GIVEN TEXT =>
— begin —

Tame Impala - interview

Tame Impala - interview

Kevin Parker is a perfectionist. But often perfection needs a guiding hand. After recording every note on his band Tame Impala's debut album Innerspeaker, Parker sought the help of super producer David Fridman (Flaming Lips. Mercury Rev, MGMT) to open the record up and let it speak.

At such an early stage in their career Tame Impala have covered territory bands could only dream of. In the midst of their Innerspeaker Australian album launch tour, we talk to Parker about creativity, gearing up to tour with one of his favourite bands for the second time, and learning to back themselves as artists.


The last time we spoke to you, you'd just played the Laneway festivals - with great success. Since then you've gone on to record your debut album and tour the world. Tell me a bit about how things have changed for you personally in the last year.

Personally I think I've become a whole lot more comfortable with myself as a musician and a songwriter I guess. We've all got a lot more comfortable with ourselves; I think back when we started touring we were really unsure as to how good we were. We'd always listen to other peoples opinions of us, and take them [on board]. Now we're really quite convinced that there is no right way to do it - we're just doing what we want to do. Now we're a lot more immune to other peoples opinions.

How did the recording of Innerspeaker differ from the EP?

It differed in that it was the first time that I've recorded something with the intention of recording a whole release with [this] many songs on it. A package. In the past I've just done songs one by one for the sake of doing them, so it was kind of a challenge - encountering all those things that make up an album.

Was there more pressure, being the debut and all?

I guess there was, but I don't know if I felt it at the time. We were quite separated from the outside world. The only pressure was to make an album as good as my friend's albums. All my friends make music and Tame Impala is just one little blip in the scene of ours. I was just concerned it wasn't going to be as good as theirs.

Does it feel like a solo project more than anything?

Yeah, Tame Impala has always been a solo project. It has two halves: one half is the recording side which is very calculated and pieced together, and the other side is the live side, where we take what's been recorded and turn them into live songs. It'll be less of a solo project in the future, cause Jay and I are writing songs together and cooperating.

Tell me a bit about the sounds of the new record and what you were trying to capture.

At the start I wanted it to be lo-fi and gritty, but at the same time arranged in an electronic manner. So it's less like a band recording in a room. Things come in and out - a drum beat sounding more like it's been sampled for example. It's funny how your objectives change throughout the project, though. In the end I think I was a little disappointed that I didn't make it as face-punching as possible.

You can hear little bits and pieces jumping out through the record. Did working with David Friddman help bring this to life?

— end —

EXTRACTED DATA =>
— begin —

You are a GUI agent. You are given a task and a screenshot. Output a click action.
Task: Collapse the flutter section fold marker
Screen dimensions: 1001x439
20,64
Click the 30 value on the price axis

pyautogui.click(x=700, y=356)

— end —

Reproduce the stretch of the Tame Impala interview from "Kevin Parker is" through "themselves as artists.", swapping "perfectionist" for "stickler for detail". The records are separate from the Tame Impala interview.

Kevin Parker is a stickler for detail. But often perfection needs a guiding hand. After recording every note on his band Tame Impala's debut album Innerspeaker, Parker sought the help of super producer David Fridman (Flaming Lips. Mercury Rev, MGMT) to open the record up and let it speak.

At such an early stage in their career Tame Impala have covered territory bands could only dream of. In the midst of their Innerspeaker Australian album launch tour, we talk to Parker about creativity, gearing up to tour with one of his favourite bands for the second time, and learning to back themselves as artists.